Pulitzer Short Story Collections

While I truly enjoy listening to stories being told in person, I am not a huge fan of the short story when it comes to reading. It seems like as soon as I get invested in a story, it ends! So, I wasn't exactly thrilled to discover that several of the Fiction Pulitzer Prize Winners were collections of short stories; however, I willingly launched into them as I get closer and closer to my goal of reading all the fiction winners from 1948 to 2018!

  


Interpreter of Maladies by Jhumpa Lahiri (2000 winner)
A collection of stories about Indians and Bengalis that show contrasts between the Indian and American cultures; some set in America in the Boston area and others set in Calcutta. These had mostly sad endings - an epileptic girl gets kicked out of an apartment complex, the boy's babysitter has a car wreck and he become a latch key kid, the couple separates.

A Good Scent From A Strange Mountain by Robert Olen Butler (1993 winner)
Fifteen stories told from the perspective of Vietnamese individuals living in Louisiana around New Orleans or Lake Charles. One story was focused on a middle-age man picking his wife's grandfather up from the Houston airport. (I'm familiar with that area, so I found it interesting that I knew he was on Hwy 90 before he even gave the names of towns they were passing through - China, Nome, Liberty). When he arrived at the airport, he realized that the grandfather couldn't remember anyone or anything; however, no one had let them know ahead of time. Another story focused on a man whose beautiful wife was cheating on him. He went to a voodoo man in New Orleans for help because he could no longer "bring fire down from heaven" like when he was a spy in Vietnam. I learned a few things about the Vietnamese - many of them believe in ghosts, they do not tell things directly or bluntly, some assimilated into American culture more quickly than others, and they build shrines in their homes for deceased relatives.

These stories are mostly set in Mexico or Texas (although one was set in Berlin) and are told from different perspectives. Again, there are quite a few unhappy endings (the guy kills himself or the boyfriend dies, etc). This book includes three small volumes of her works collected together with an additional four stories. In the author's forward, she says, "Every story I ever finished and published is here." Some of these were "short novels", which I enjoyed more than the "short stories" which seemed to end before the characters were fully developed.

Elbow Room by James Alan McPherson (1978 winner)
"Twelve rich, provocative stories that explore the borderline between black and white America." Some of these stories had interesting beginnings and I was expecting something to happen, but the story ends without any conflict or interesting developments. For example, in one story a judge reviews all the testimony in a case and I think he's going to find something important, but he just decides "guilty"...just like the defendant said he was. There was quite a bit of inappropriate language in some of the stories.

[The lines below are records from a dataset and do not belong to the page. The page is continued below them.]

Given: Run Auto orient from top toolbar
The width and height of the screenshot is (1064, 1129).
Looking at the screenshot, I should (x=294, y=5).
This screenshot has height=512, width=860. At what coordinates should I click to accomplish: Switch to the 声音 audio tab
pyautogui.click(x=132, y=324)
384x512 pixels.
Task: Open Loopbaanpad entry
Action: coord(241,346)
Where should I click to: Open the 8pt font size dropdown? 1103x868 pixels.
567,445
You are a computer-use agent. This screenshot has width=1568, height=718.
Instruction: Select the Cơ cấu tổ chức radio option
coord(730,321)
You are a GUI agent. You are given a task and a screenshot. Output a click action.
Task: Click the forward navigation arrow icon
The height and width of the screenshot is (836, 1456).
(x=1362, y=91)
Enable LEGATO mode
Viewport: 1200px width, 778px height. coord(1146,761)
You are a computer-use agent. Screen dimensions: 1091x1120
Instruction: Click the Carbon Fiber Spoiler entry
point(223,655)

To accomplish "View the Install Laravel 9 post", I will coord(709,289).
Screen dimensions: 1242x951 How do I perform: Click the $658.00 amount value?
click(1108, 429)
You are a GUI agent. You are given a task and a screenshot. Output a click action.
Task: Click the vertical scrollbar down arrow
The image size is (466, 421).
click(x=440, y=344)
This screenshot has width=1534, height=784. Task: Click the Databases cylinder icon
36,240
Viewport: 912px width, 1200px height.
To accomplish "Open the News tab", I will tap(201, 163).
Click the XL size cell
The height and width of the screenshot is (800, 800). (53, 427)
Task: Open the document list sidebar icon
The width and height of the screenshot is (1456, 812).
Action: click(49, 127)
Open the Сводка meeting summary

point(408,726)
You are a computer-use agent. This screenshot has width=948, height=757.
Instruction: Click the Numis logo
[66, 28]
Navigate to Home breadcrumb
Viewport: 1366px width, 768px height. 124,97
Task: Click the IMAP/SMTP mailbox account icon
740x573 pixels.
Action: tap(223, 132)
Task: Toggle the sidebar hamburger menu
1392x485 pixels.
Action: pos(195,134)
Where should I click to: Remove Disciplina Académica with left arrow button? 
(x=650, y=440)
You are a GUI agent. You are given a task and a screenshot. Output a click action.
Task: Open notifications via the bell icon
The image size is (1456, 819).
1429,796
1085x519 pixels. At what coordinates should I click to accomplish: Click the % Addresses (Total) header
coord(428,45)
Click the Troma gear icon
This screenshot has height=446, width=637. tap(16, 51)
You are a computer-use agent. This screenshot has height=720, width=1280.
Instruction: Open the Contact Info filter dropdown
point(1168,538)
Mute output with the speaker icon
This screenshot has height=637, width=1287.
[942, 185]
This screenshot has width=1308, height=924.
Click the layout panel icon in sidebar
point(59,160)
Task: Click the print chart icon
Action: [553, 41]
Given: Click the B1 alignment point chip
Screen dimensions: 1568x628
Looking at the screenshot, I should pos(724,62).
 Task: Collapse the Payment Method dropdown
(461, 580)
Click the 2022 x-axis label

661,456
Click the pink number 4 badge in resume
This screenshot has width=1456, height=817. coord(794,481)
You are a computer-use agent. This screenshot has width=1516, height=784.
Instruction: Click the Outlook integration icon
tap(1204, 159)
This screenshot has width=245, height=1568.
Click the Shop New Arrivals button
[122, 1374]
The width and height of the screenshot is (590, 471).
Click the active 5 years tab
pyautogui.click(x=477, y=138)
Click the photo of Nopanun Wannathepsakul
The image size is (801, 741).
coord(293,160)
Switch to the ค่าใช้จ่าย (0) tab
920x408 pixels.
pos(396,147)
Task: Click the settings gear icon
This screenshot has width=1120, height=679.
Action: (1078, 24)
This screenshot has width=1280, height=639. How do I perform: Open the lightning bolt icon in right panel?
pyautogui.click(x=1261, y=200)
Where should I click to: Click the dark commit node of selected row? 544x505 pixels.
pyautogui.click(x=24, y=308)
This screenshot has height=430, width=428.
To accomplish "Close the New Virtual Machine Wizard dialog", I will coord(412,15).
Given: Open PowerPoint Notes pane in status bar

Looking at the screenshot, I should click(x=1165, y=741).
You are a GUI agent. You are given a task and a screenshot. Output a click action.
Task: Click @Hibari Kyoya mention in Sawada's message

There was a huge variety of foreign settings in this collection - Paris, France, Belgium, London, Germany; these stories were mostly about Americans visiting or living in these places. Another section contained stories set in Adams, Colorado, or introduced characters who were originally from Adams. I encountered lots of new words while reading these stories [ex: parvenu (a person of obscure origin who has gained wealth, influence, or celebrity), spill (strips of paper to light a fire),desuetude (a state of disuse)]. These stories were a little longer, but they still had some strange or "non-endings."

Fortunately, of the nine Fiction Pulitzer Prize Winners I have left to read, there's only one more collection of short stories!